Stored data
--- START ---

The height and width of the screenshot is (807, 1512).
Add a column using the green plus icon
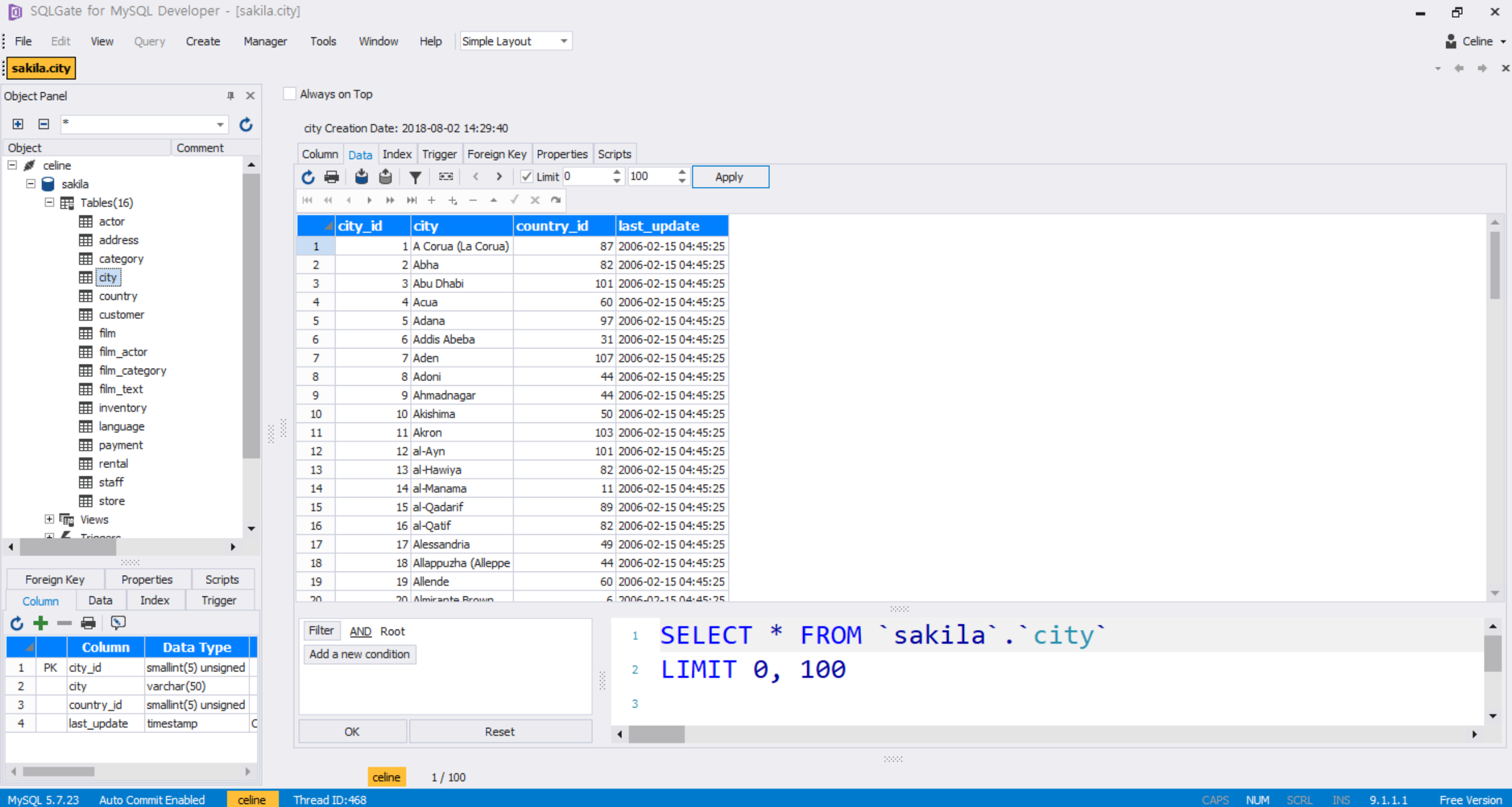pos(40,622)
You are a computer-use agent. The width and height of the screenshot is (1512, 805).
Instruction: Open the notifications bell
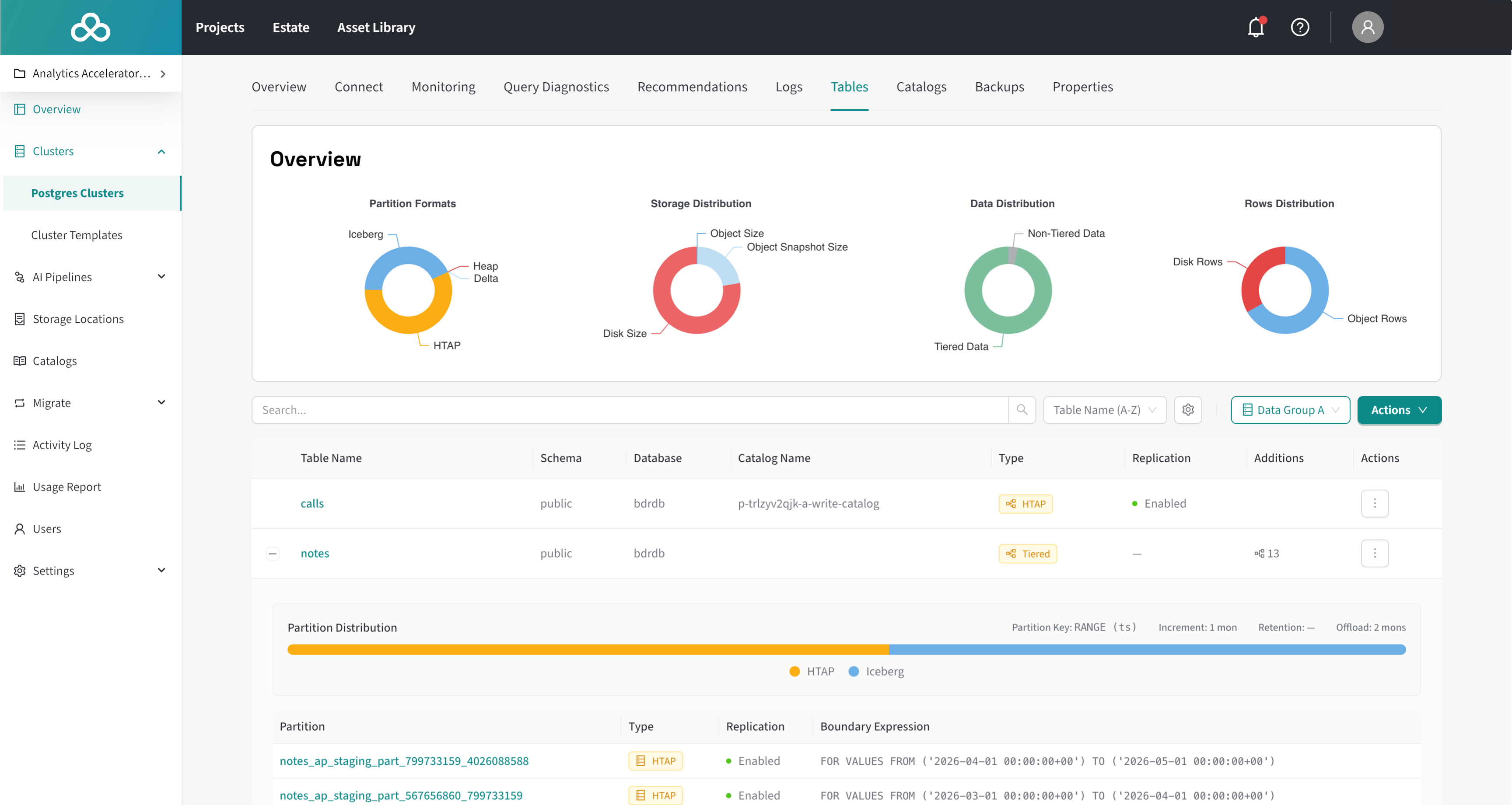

--- END ---

> **ACTION ITEM**: Report every line above that has the string "height" in it.

> **YOUR RESPONSE**:
The height and width of the screenshot is (807, 1512).
You are a computer-use agent. The width and height of the screenshot is (1512, 805).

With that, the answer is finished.